++++ Provided data

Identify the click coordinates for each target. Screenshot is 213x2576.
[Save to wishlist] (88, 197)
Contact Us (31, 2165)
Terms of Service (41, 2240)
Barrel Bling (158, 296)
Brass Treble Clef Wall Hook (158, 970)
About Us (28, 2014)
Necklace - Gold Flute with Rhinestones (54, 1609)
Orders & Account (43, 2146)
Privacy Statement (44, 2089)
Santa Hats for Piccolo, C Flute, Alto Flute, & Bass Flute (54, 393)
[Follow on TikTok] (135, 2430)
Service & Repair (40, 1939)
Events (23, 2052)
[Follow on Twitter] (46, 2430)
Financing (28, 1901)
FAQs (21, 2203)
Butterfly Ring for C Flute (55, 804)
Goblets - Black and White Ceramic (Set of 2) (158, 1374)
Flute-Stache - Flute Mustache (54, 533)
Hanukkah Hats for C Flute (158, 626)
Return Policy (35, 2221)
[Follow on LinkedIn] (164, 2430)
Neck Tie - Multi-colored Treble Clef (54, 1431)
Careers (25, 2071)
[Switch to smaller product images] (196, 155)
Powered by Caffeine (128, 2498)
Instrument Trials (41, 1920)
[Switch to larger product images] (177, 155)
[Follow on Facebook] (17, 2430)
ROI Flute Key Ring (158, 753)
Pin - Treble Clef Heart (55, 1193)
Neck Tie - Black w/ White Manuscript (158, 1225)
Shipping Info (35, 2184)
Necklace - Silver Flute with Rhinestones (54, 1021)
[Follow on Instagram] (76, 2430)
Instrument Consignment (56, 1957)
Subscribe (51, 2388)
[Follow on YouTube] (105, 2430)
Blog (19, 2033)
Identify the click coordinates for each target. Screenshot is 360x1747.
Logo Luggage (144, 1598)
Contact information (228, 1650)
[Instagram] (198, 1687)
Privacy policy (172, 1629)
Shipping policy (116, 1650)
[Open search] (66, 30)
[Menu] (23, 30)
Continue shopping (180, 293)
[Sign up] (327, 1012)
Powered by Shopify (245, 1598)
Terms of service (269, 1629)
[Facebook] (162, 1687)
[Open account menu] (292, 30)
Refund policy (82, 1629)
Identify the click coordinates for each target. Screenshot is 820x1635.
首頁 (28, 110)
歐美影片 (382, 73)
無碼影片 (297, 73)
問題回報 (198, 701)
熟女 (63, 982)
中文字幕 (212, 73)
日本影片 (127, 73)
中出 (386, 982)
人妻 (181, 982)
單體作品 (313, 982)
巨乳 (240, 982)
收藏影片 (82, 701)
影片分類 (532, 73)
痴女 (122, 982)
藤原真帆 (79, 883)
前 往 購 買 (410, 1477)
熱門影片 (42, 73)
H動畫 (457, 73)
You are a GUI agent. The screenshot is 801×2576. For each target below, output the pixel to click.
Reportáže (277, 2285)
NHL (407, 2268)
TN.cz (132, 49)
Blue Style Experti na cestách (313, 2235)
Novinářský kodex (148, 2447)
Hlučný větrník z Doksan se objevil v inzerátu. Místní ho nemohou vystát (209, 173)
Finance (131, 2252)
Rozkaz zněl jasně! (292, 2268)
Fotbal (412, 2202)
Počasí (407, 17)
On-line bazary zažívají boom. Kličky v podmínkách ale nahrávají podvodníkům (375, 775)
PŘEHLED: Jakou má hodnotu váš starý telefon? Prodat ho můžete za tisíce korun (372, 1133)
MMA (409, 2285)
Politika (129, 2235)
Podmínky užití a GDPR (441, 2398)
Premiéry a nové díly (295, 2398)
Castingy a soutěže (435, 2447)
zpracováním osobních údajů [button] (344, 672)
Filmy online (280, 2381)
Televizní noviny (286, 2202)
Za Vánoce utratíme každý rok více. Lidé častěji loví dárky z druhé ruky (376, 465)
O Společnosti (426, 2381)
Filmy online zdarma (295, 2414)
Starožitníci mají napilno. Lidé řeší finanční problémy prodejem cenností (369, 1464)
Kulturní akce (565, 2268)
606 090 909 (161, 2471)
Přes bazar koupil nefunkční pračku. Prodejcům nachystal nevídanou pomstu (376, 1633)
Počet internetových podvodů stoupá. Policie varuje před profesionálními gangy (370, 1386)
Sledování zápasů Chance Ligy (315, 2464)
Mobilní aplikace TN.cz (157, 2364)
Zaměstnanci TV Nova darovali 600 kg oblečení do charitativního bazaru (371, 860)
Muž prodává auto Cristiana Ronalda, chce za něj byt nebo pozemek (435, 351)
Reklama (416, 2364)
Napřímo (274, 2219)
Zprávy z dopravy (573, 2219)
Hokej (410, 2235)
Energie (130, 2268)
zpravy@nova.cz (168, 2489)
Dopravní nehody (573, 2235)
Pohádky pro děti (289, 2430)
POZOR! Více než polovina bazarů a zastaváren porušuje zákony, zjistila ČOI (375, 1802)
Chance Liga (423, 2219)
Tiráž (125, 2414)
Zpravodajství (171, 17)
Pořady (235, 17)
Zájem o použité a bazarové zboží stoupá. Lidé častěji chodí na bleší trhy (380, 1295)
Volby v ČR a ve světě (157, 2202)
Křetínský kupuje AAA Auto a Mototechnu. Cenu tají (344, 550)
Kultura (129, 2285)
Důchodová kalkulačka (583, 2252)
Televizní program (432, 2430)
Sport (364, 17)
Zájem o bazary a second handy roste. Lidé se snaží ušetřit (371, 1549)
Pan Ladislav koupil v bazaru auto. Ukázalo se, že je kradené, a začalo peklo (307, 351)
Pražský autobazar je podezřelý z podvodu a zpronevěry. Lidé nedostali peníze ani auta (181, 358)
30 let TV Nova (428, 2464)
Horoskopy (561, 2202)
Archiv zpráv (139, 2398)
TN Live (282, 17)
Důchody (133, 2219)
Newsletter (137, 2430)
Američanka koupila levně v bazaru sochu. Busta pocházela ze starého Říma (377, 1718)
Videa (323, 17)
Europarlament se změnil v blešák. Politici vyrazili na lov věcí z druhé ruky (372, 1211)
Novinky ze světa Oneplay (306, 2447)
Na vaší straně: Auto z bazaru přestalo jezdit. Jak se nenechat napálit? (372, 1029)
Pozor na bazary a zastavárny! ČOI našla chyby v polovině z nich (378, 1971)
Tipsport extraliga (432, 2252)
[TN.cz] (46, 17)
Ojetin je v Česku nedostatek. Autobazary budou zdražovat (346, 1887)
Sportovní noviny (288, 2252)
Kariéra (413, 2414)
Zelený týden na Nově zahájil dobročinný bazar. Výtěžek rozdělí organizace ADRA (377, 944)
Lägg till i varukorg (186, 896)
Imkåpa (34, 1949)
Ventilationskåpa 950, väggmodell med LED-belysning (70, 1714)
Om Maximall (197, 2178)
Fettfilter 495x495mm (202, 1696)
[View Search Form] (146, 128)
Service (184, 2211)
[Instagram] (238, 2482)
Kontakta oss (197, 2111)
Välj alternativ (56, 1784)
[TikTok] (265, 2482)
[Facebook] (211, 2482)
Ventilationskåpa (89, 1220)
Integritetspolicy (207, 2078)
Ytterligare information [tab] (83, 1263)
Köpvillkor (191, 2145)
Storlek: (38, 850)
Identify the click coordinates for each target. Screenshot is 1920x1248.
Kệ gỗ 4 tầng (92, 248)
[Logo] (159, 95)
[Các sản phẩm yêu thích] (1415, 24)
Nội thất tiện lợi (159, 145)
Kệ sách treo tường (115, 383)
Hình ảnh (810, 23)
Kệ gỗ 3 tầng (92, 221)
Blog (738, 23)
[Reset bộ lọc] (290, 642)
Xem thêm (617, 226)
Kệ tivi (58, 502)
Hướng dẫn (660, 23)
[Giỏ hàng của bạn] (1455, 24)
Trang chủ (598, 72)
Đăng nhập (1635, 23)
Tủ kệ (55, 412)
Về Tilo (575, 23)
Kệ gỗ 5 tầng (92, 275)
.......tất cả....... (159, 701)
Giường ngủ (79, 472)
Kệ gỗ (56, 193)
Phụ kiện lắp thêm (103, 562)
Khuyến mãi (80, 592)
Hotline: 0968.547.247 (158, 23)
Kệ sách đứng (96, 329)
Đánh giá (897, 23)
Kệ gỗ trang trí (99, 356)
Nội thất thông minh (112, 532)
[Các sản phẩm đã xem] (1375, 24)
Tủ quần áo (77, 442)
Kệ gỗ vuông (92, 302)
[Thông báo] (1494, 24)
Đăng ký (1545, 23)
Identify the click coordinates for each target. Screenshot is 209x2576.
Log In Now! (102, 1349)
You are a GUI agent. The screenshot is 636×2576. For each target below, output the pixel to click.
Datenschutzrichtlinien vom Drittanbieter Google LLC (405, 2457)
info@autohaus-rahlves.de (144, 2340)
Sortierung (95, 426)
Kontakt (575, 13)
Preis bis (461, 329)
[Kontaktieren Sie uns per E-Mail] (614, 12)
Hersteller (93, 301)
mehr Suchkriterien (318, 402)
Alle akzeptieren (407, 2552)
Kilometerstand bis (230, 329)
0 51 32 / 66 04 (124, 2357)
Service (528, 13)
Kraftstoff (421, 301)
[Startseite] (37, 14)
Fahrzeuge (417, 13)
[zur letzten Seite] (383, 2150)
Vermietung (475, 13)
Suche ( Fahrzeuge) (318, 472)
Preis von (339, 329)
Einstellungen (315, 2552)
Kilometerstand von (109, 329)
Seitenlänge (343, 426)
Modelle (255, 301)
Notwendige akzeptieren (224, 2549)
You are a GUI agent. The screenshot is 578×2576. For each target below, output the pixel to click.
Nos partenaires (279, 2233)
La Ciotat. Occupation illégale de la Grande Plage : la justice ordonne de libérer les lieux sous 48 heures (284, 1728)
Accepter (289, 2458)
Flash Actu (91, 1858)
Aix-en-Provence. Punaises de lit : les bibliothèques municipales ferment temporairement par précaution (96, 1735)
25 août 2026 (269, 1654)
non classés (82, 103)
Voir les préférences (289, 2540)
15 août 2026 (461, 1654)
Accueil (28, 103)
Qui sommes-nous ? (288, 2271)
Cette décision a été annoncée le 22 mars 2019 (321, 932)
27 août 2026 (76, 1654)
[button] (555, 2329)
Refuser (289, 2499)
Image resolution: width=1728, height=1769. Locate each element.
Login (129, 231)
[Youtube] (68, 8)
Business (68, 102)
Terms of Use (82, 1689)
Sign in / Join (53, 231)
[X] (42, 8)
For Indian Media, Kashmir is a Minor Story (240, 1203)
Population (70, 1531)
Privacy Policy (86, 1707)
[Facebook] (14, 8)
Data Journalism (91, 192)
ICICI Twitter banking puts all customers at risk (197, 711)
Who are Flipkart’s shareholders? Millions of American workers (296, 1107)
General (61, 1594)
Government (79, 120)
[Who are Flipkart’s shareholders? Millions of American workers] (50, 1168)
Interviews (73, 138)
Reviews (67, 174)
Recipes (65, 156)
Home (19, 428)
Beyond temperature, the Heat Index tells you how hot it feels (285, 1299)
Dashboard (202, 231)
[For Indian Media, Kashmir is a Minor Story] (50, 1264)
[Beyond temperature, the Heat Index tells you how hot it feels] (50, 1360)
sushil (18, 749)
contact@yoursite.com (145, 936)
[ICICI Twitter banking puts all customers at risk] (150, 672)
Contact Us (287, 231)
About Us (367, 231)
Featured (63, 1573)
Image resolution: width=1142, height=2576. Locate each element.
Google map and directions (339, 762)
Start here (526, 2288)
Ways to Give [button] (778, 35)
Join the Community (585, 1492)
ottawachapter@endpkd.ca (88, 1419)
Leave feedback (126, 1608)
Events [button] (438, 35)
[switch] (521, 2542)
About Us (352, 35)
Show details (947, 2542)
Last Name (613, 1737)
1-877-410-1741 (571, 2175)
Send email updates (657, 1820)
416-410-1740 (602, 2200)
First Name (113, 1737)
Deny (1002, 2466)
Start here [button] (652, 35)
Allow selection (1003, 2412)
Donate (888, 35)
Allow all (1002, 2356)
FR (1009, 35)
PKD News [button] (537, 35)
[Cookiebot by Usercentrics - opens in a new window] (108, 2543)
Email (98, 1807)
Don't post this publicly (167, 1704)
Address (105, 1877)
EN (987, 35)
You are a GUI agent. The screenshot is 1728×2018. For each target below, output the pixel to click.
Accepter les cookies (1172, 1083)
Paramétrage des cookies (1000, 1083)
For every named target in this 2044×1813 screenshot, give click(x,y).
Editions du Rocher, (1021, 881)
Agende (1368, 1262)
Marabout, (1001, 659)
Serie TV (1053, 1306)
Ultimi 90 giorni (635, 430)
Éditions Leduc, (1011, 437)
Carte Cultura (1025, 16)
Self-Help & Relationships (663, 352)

++++++++

[What this task involves]
Repeat exactly the lines from the first line of the records above through the line containing "TN.cz (132, 49)", both included, and nothing else.

[Answer space]
Identify the click coordinates for each target. Screenshot is 213x2576.
[Save to wishlist] (88, 197)
Contact Us (31, 2165)
Terms of Service (41, 2240)
Barrel Bling (158, 296)
Brass Treble Clef Wall Hook (158, 970)
About Us (28, 2014)
Necklace - Gold Flute with Rhinestones (54, 1609)
Orders & Account (43, 2146)
Privacy Statement (44, 2089)
Santa Hats for Piccolo, C Flute, Alto Flute, & Bass Flute (54, 393)
[Follow on TikTok] (135, 2430)
Service & Repair (40, 1939)
Events (23, 2052)
[Follow on Twitter] (46, 2430)
Financing (28, 1901)
FAQs (21, 2203)
Butterfly Ring for C Flute (55, 804)
Goblets - Black and White Ceramic (Set of 2) (158, 1374)
Flute-Stache - Flute Mustache (54, 533)
Hanukkah Hats for C Flute (158, 626)
Return Policy (35, 2221)
[Follow on LinkedIn] (164, 2430)
Neck Tie - Multi-colored Treble Clef (54, 1431)
Careers (25, 2071)
[Switch to smaller product images] (196, 155)
Powered by Caffeine (128, 2498)
Instrument Trials (41, 1920)
[Switch to larger product images] (177, 155)
[Follow on Facebook] (17, 2430)
ROI Flute Key Ring (158, 753)
Pin - Treble Clef Heart (55, 1193)
Neck Tie - Black w/ White Manuscript (158, 1225)
Shipping Info (35, 2184)
Necklace - Silver Flute with Rhinestones (54, 1021)
[Follow on Instagram] (76, 2430)
Instrument Consignment (56, 1957)
Subscribe (51, 2388)
[Follow on YouTube] (105, 2430)
Blog (19, 2033)
Identify the click coordinates for each target. Screenshot is 360x1747.
Logo Luggage (144, 1598)
Contact information (228, 1650)
[Instagram] (198, 1687)
Privacy policy (172, 1629)
Shipping policy (116, 1650)
[Open search] (66, 30)
[Menu] (23, 30)
Continue shopping (180, 293)
[Sign up] (327, 1012)
Powered by Shopify (245, 1598)
Terms of service (269, 1629)
[Facebook] (162, 1687)
[Open account menu] (292, 30)
Refund policy (82, 1629)
Identify the click coordinates for each target. Screenshot is 820x1635.
首頁 (28, 110)
歐美影片 (382, 73)
無碼影片 (297, 73)
問題回報 (198, 701)
熟女 (63, 982)
中文字幕 (212, 73)
日本影片 (127, 73)
中出 (386, 982)
人妻 (181, 982)
單體作品 (313, 982)
巨乳 (240, 982)
收藏影片 (82, 701)
影片分類 (532, 73)
痴女 (122, 982)
藤原真帆 (79, 883)
前 往 購 買 (410, 1477)
熱門影片 (42, 73)
H動畫 (457, 73)
You are a GUI agent. The screenshot is 801×2576. For each target below, output the pixel to click.
Reportáže (277, 2285)
NHL (407, 2268)
TN.cz (132, 49)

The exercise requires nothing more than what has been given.